The SEC has been active in the private equity space recently after being relatively quiet for some time. A recent enforcement action serves as a reminder for fund sponsors that regulators are continuing to look at fund sponsors’ practices relating to “operating partners,” particularly in the context of disclosures to limited partners.

The SEC has long focused on conflicts of interest and disclosures relating to practices that involve compensation to the adviser or related parties. Most recently, a private equity sponsor agreed to a settlement alleging a failure to adequately disclose how its in-house group of operating partners was compensated for its services. The SEC found that instead of covering such costs through the sponsor’s management fee, the firm had billed portfolio companies for its operating partners’ services related to business improvements without “fully or fairly” disclosing the practice to, or obtaining consent from, its limited partners.

The SEC alleged that the practice was not adequately disclosed in the applicable limited partnership agreement. While the adviser did state in its 2014 form ADV brochure that the firm “may” be reimbursed for costs related to services provided to portfolio companies “under specific circumstances,” the SEC found that disclosure lacking. The settlement order alleged that the sponsor “routinely provide[d] such services, that it did, in fact, receive reimbursements from portfolio companies for such services, and that the reimbursement rates were designed to recoup most (but not all) of the firm’s costs of maintaining its operations group.” Along with an SEC censure, the sponsor agreed to a civil monetary penalty, disgorgement, and prejudgment interest for its failure to disclose.

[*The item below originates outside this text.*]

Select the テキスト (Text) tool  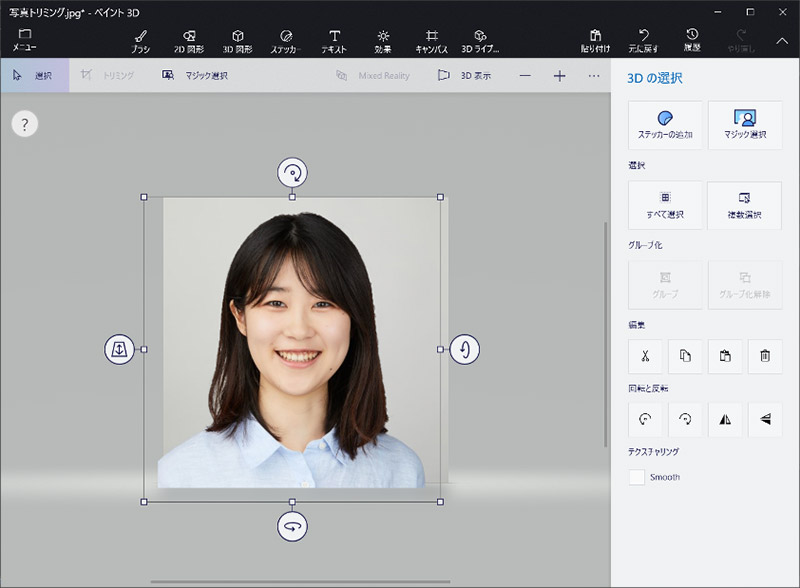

In the absence of full disclosure, the SEC may view reimbursements to advisers for items such as operating partner services as additional compensation, ultimately paid by the fund (through its portfolio companies). For years, the SEC has been signaling that it is focused on disclosure and expense allocations relating to operating partners. Since former Director of OCIE Andrew Bowden gave a speech titled Spreading Sunshine in Private Equity in May 2014, OCIE supervisors have noted concern about operating partners who function as sponsor employees but whose services are expensed directly or indirectly to the fund rather than paid by the adviser. Based on this recent settlement, we can likely expect to see continued SEC scrutiny on fund managers’ historical practices and disclosure.